Она опустила глаза, безнадежно покачала головой.

— Нет. Это кончится тем, что кого-нибудь из вас расстреляют из-за меня. Я не могу. Пойду, пока еще не наступили холода и фронт не откатился слишком далеко.

Она так и не изменила своего решения.

Прощаемся в коридорчике, у открытой двери. Соня не разрешила провожать ее дальше. На дорогу собрали ей узелок сухарей и еще чего-то; сперва она отказывалась, но потом все же взяла. Обеим нам очень тяжело, хочется плакать. Она спрашивает:

— Верочка, я очень похожа на еврейку?

— Нет. Совсем нет.

Говорю искренне, и это немного приободрило подругу. И верно ведь, у нее каштановый цвет волос, синие глаза. Однако сердце мое разрывается от жалости, я знаю, что она идет почти на верную смерть. Мы в последний раз целуемся.

— Счастья тебя, Сонечка!

— Спасибо. И тебе счастья! — Соня хочет подарить мне на прощанье свою очаровательную улыбку, но быстро поворачивается и бежит по ступенькам вниз, вероятно, боится разрыдаться...

Звуки вальса, плавные движения в такт музыки успокоили Георгия, он говорит мне на ухо:

— Помнишь наш первый вальс?

— А как же. Во Дворце культуры пищевиков на Подоле.

— Какое это было прекрасное время! Для того чтобы возвратить мир и спокойствие на нашу землю, стоит сотни раз рисковать своей жизнью. А этот трус решил отсидеться в затишье...

Я уже знаю, о ком идет речь, знаю всю эту историю. Членами Сталинского подпольного райкома комсомола должны были стать трое — Георгий Синицын, Александр Подласов и Вадим Скляров, все — студенты четвертого курса Киевского гидромелиоративного института.

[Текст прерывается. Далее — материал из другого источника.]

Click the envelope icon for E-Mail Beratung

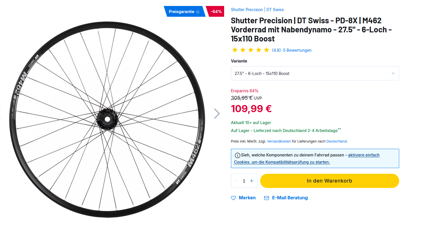pyautogui.click(x=266, y=198)
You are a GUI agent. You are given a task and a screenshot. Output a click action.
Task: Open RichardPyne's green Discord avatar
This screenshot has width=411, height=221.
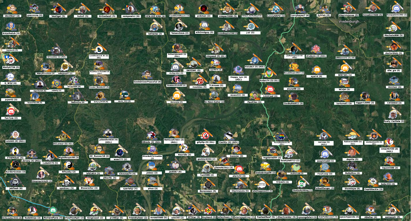[x=53, y=211]
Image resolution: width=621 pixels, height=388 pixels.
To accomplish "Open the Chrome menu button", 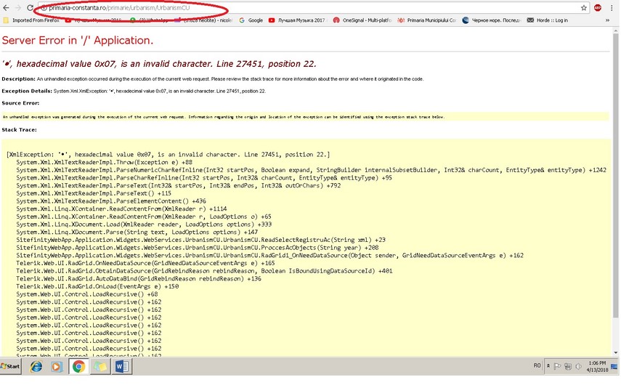I will [x=614, y=7].
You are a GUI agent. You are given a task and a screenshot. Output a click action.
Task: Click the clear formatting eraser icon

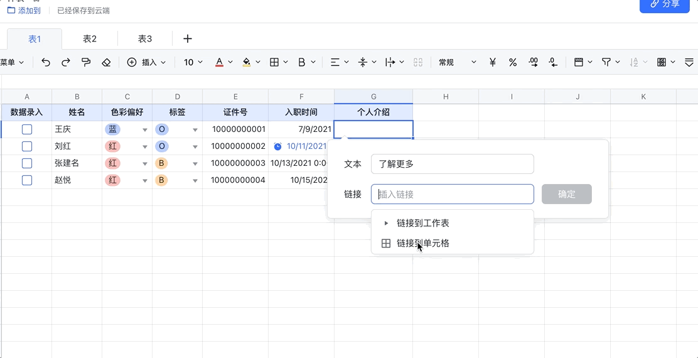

После прихода немцев Синицын дважды посылал связного райкома Ваню Кожемяко, тоже своего однокурсника, на квартиру к Склярову, предлагая тому явиться на заседание, и дважды Скляров под разными предлогами не являлся. Терпеть такую недисциплинированность дальше было невозможно. Синицын решил сам разобраться в ситуации.

Ему повезло: дома он застал одного Вадима. Отец был на работе (на заводе «Большевик»), мать торговала на рынке, младшая сестра Зоя куда-то отлучилась. Синицыну и ранее приходилось здесь бывать, и он хорошо знал всех Скляровых. Вадим как раз начал бриться, уже густо намылил лицо. Впустив гостя, он заметно смутился, спросил предупредительно:

— Может, отложить эту процедуру?

— Продолжай, — спокойно ответил Синицын. — Я подожду.

В институте Вадим славился как спортсмен-тяжелоатлет. Невысокий ростом, но коренастый, широкоплечий и сильный, он, бывало, принимался бороться сразу с двумя или тремя студентами и часто выходил победителем. Девушкам он нравился: тонкое холеное лицо, высокий лоб, острый пристальный взгляд карих глаз. Но более всего нравился он гордой и неприступной красавице Варе Ковальчук, она даже из скудной своей стипендии покупала ему билеты в театр. Товарищи по курсу знали это и возмущались его хамством.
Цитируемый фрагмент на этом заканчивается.